Before applying for a reverse mortgage, consumers must fully understand all the costs, terms, and conditions. Reverse mortgages are a family decision. Older homeowners should discuss reverse mortgages with their families or other trusted advisors.
If you’re considering a reverse mortgage, it’s a good idea to sit down with your entire family and talk about what you’re doing and why you’re doing it. As someone who wants to get a reverse mortgage should look at the main requirements and see if you meet them.
This decision can affect the borrower’s family, especially regarding what they might get as an inheritance. Children or other family members who will be involved with the borrower’s estate should also know the loan’s key features. This will help them figure out what will happen when the borrower dies.
Everyone must understand that you are withdrawing the equity in your home, and while your lawyer may inform you that your children can still inherit the property, there is a “catch.”
The “catch” is that their heirs or any surviving family members must pay back the amount of equity taken out of the home and any interest charges earned while the borrower was alive and living in the house like with any other mortgage.
In the some case scenarios, if the family wanted to keep the home and not sale they would have to refinance the property. So if the original borrower had a forward, the property would still need to be refinanced.
If there is a forward or reverse mortgage and the borrowers are no longer living in the home, the property must be refinanced. This method transfers financing or takes the property out of reverse. Even if the person inheriting it is qualified for a reverse mortgage, it must be refinanced into their name.
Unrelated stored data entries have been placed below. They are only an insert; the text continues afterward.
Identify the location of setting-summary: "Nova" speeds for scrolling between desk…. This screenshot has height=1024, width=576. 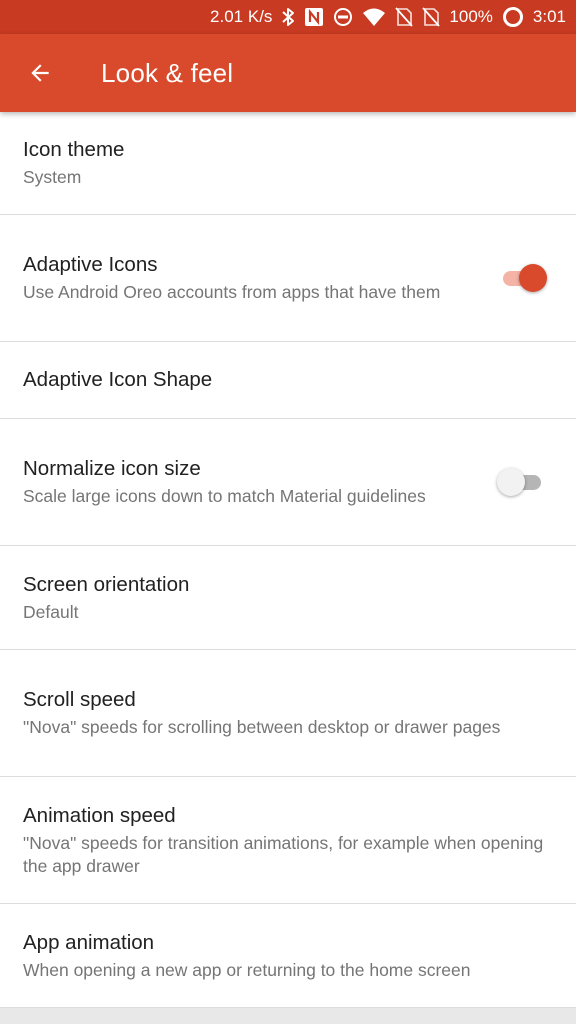
(262, 727).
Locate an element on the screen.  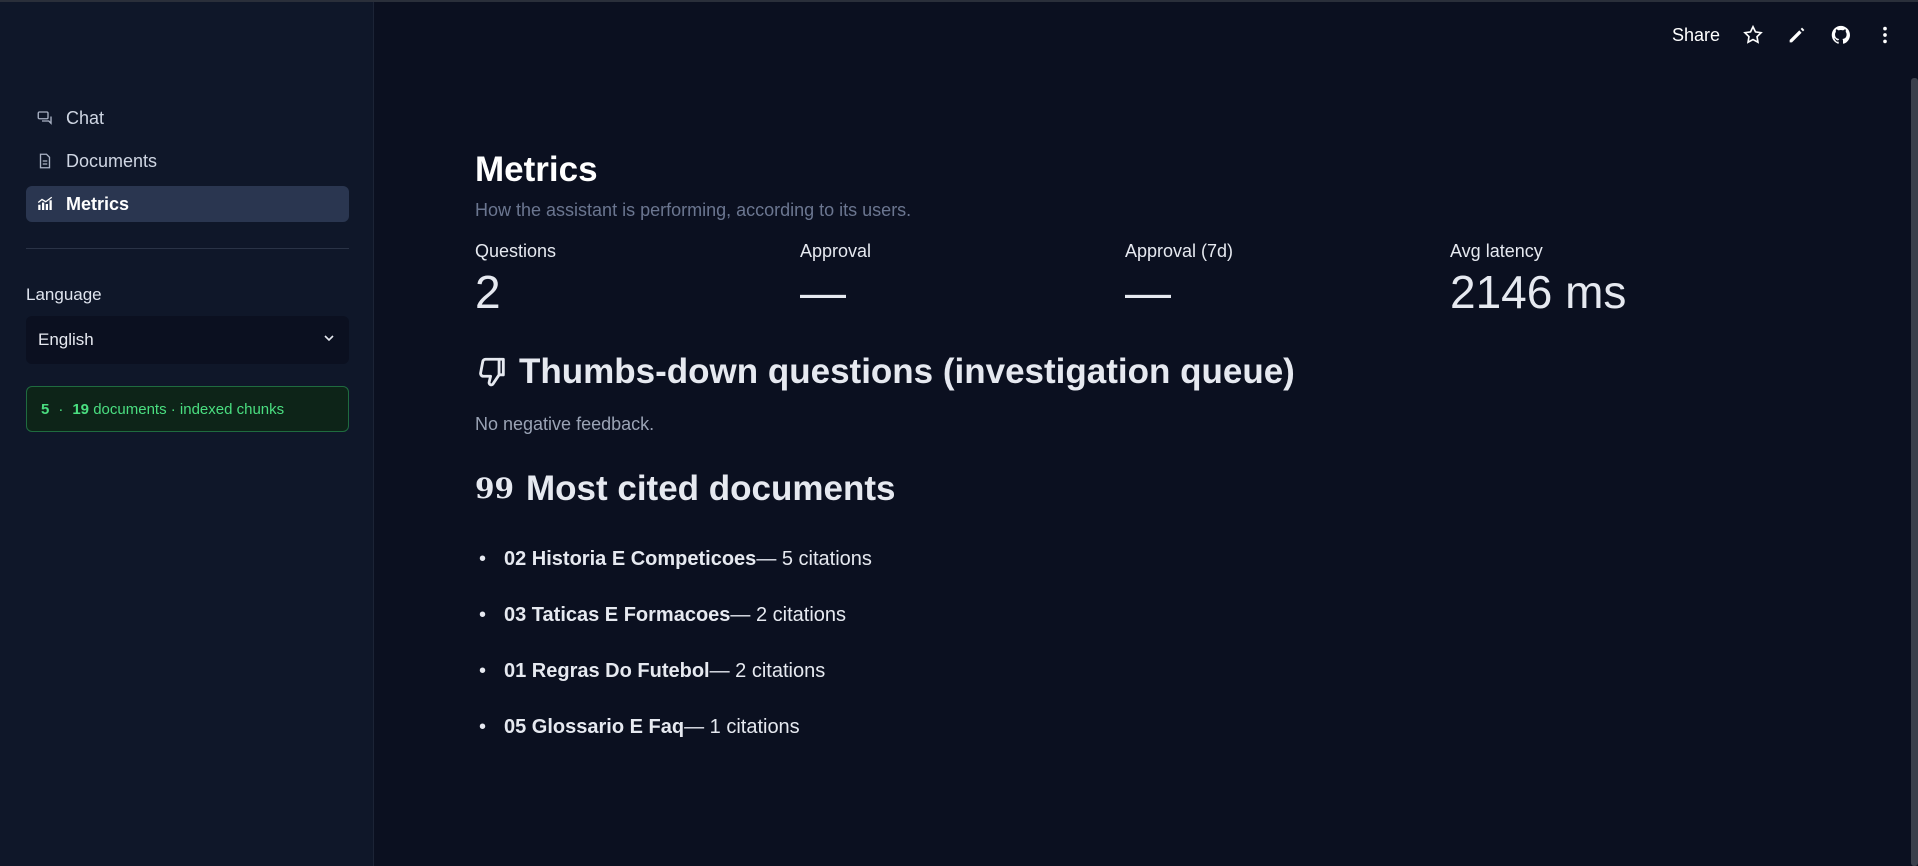
list-item: • 01 Regras Do Futebol — 2 citations is located at coordinates (1125, 671).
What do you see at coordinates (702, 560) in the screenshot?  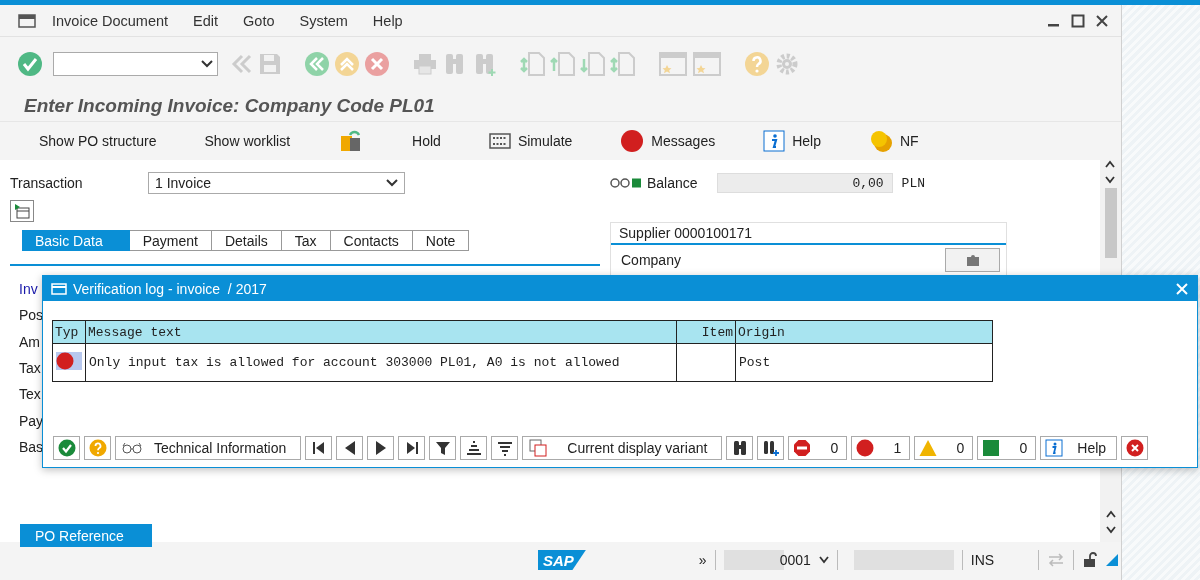 I see `expand-arrows: »` at bounding box center [702, 560].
The main distinctions are the timelines and fee structure for each type of mortgage.
With this strategy, the borrower’s assets didn’t have to be depleted while alive and would be passed on to heirs as the reverse mortgage covered such costs. It results in a modest impact on the estate while leaving more for the heirs to inherit.
The family should be aware of these components. Families seeking money from their homes may have other options. Instead of a reverse mortgage, they might consider a home equity loan. Individuals must consider their current situation and long-term goals before making any decisions.
Prospective borrowers should also be aware of the costs and fees of a reverse mortgage up front. A common complaint about reverse mortgages that many people have made.
If you decide to utilize a reverse mortgage, you’ll need to know all the fees and costs involved. Only after deciding if it’s a good fit for your family.
As with any decision, any family member with a stake in a family member’s finances should “read the fine print”. The same is true for a reverse mortgage.
Understanding the cost involved is critical. Read about items like origination, appraisal, and other fees you’ll have to pay. You’ll also have terms to follow if you get a reverse mortgage. You must pay insurance, taxes, and maintenance to support the reverse mortgage. In some states, borrowers with forward mortgages must still pay property tax, and homeowner insurance and maintain the property.
Setting up a meeting with an Accredited Financial Counselor for your family is an excellent approach to receiving opinions and information. It is not uncommon for all family members to disagree on the best course of action.
Ultimately, it is up to the homeowner and their trusted advisor to weigh all of the ideas and concerns and make a final decision.